Instructions
**1.** In the blog post below about moderating comments, what year is given for the "Canyons of Your Mind" post?
**2.** Reproduce the blog post on comment moderation from "You may wonder" to "been taking drugs.".
**3.** Carry on the blog post about moderating comments, starting after its final sentence.

--- Text section ---

November 12, 2023

Dancing across the blurred lines of appropriateness along the legal landscape and shifting social tapestry.

You may wonder why I moderate the comments. If only they could just flow freely, like the thoughts in your head late at night. It's not just the trolls. It's also the spam that the spam filter doesn't always catch. And nowadays, it can use AI to compose the compliment that's supposed to provide camouflage for the link it wants to post. This came in overnight:

 
I need to learn the ways of the machine so I can exclude it. The machine, insanely, has its own voice. It came up with "blurred lines of appropriateness." Is this Elon Musk's new machine, Grok? It seems as though it's been taking drugs.

I asked ChatGPT for similar content and here's how it went:
 
Notice how both machines seem to think the main thing about law is that it's complicated and the main thing people want from a lawprof blogger is simplification. 

ADDED: This post made me want to look back on my old "Canyons of Your Mind" post from 2015. That's in the top 1% of what I mean to be doing here. When AI absorbs that, I will be afraid.

--- Source material ---

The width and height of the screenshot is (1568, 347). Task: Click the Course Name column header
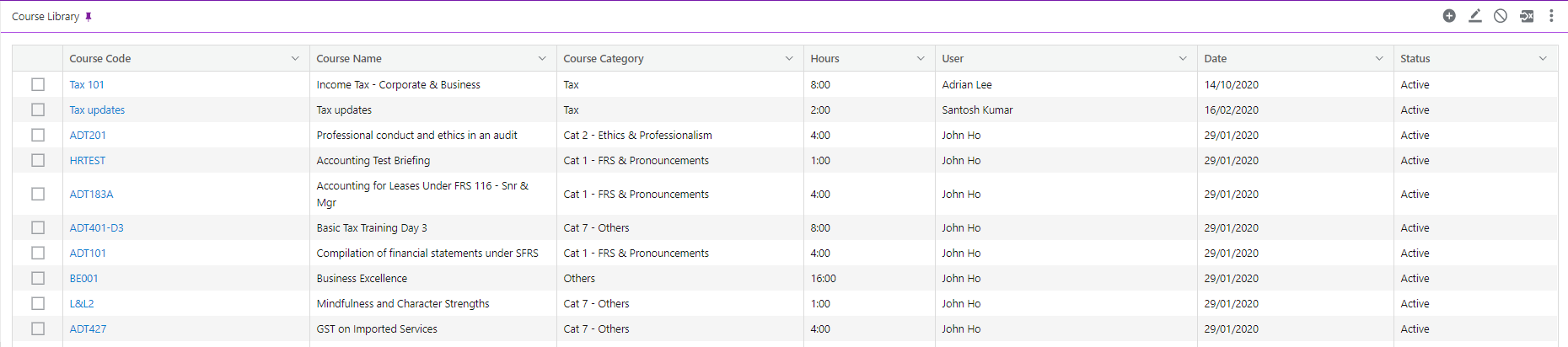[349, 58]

---
--- Source material ---

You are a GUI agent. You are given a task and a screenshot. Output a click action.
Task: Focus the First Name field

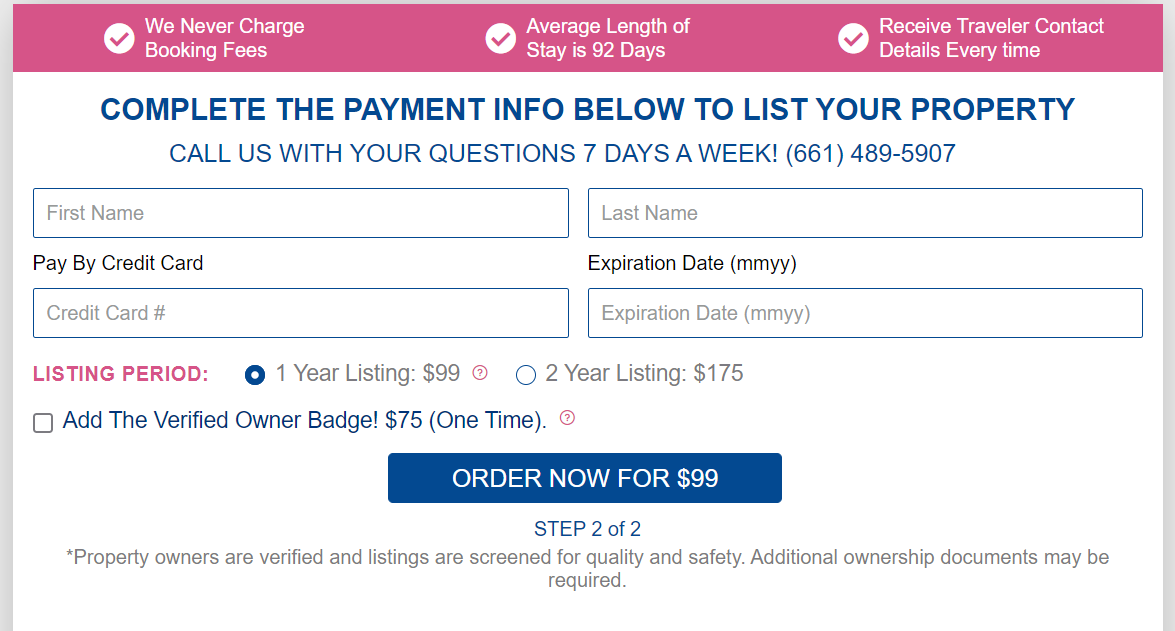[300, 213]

---
--- Source material ---

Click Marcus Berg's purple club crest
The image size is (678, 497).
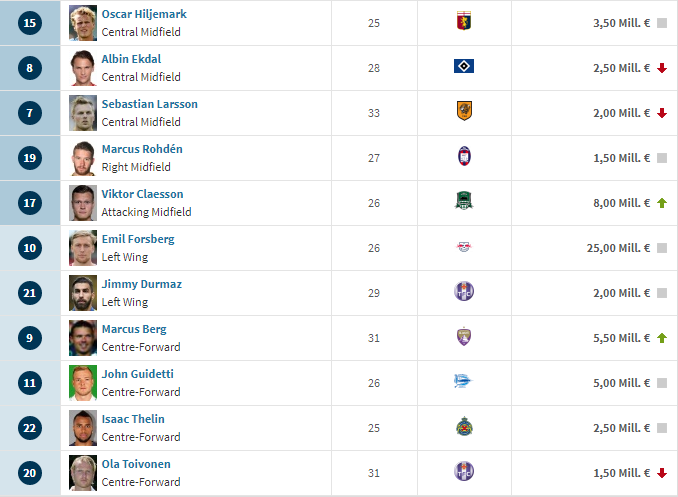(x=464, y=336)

---

Answers to the exercise
**1.** 2015

**2.**
You may wonder why I moderate the comments. If only they could just flow freely, like the thoughts in your head late at night. It's not just the trolls. It's also the spam that the spam filter doesn't always catch. And nowadays, it can use AI to compose the compliment that's supposed to provide camouflage for the link it wants to post. This came in overnight:

 
I need to learn the ways of the machine so I can exclude it. The machine, insanely, has its own voice. It came up with "blurred lines of appropriateness." Is this Elon Musk's new machine, Grok? It seems as though it's been taking drugs.

**3.**
33 comments:

Big Mike said...

and the main thing people want from a lawprof blogger is simplification.

Well, those of us who passed sixth grade civics back in the 1950s want simplification from the legislators*
and government regulators who write the laws and regulations.

_____________
* Yes, I am aware that at the federal level, at least, most of the legislation is written by staffers.

rhhardin said...

Blurred lines is an Emily Ratajkowski dance video, safe and adult versions depending on topless or not.

rhhardin said...

It's an online replacement for the Pastor's Model Letter Book

(Name) has asked to unite with First Church, and therefore has requested that we contact you in order that his/her name be removed from your church roll.

We are pleased to receive (name) into our fellowship, and are certain that he/she will be an asset. Thank you for your prompt compliance with his/her desire to transfer membership.

In Christ,



Pastor

Ann Althouse said...

I like the Rahm Emanuel version.

Kate said...

What's hilarious is how flowery the fake post is. People here are pithy and brutal. At a certain point AI will be programmed to actually read the blog and comments.

William said...

All my life I've wanted a sycophant and now with technology it's possible. Do you have to pay extra for a bevy? I'd like a bevy of sycophants.

dbp said...

"ADDED: This post made me want to look back on my old "Canyons of Your Mind" post from 2015. That's in the top 1% of what I mean to be doing here. When AI absorbs that, I will be afraid."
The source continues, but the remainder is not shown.